**TASK ITEM:** Counting only lines below that hold "each", give the total alone.

**DATA UNDER STUDY:**
Start of Block
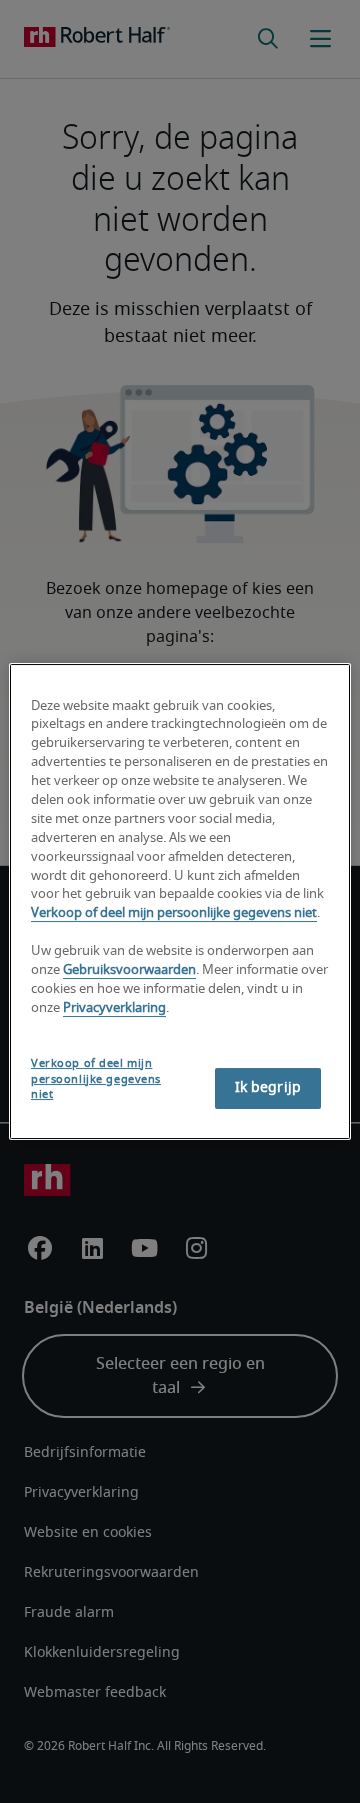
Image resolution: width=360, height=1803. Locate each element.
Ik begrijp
End of Block
Start of Block
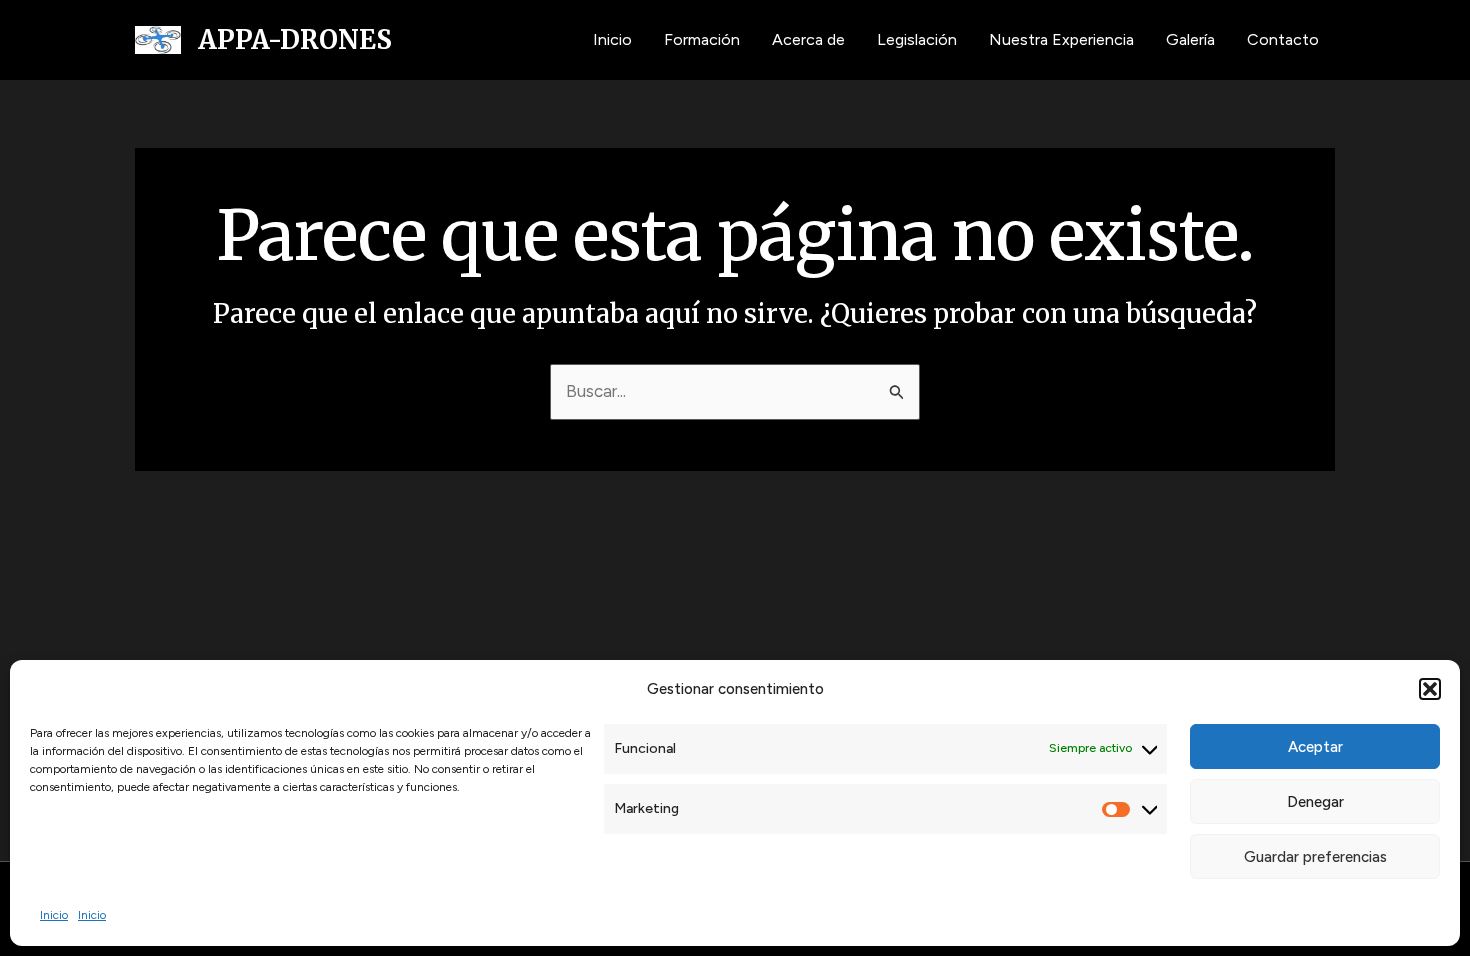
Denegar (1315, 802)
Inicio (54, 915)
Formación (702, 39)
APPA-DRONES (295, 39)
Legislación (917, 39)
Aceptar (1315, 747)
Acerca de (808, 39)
End of Block
Start of Block
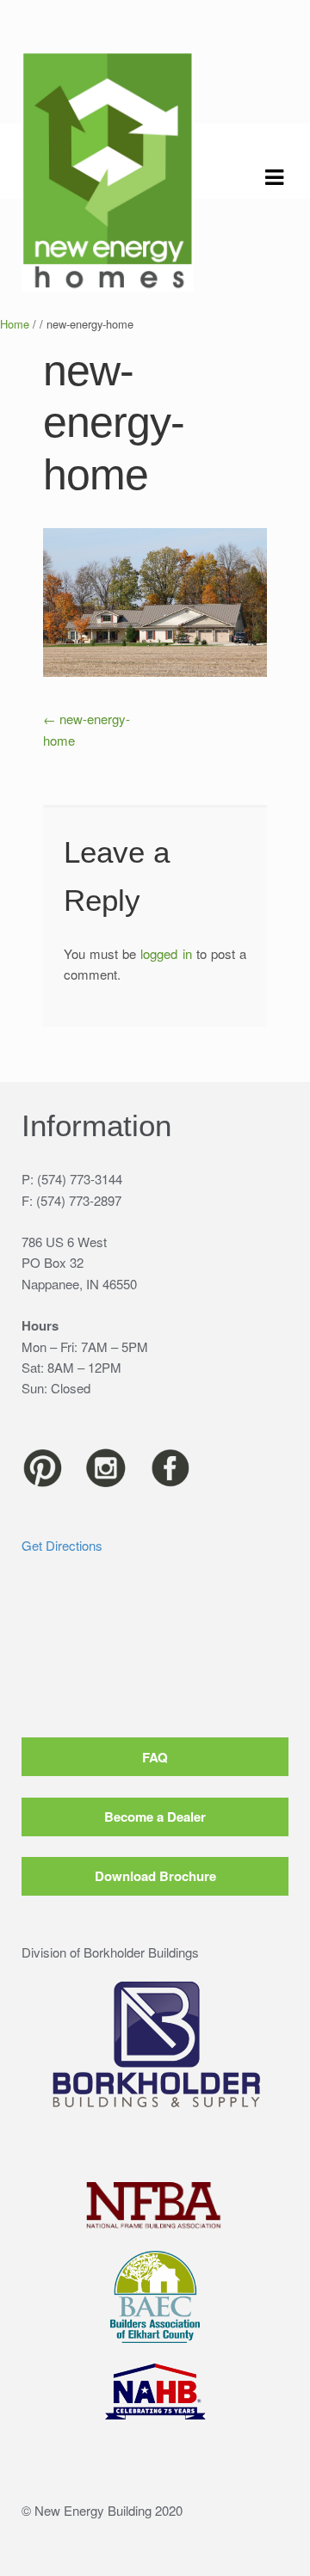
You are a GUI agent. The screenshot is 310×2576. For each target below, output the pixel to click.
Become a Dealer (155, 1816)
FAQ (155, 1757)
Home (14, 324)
End of Block
**EXERCISE RESULT:** 2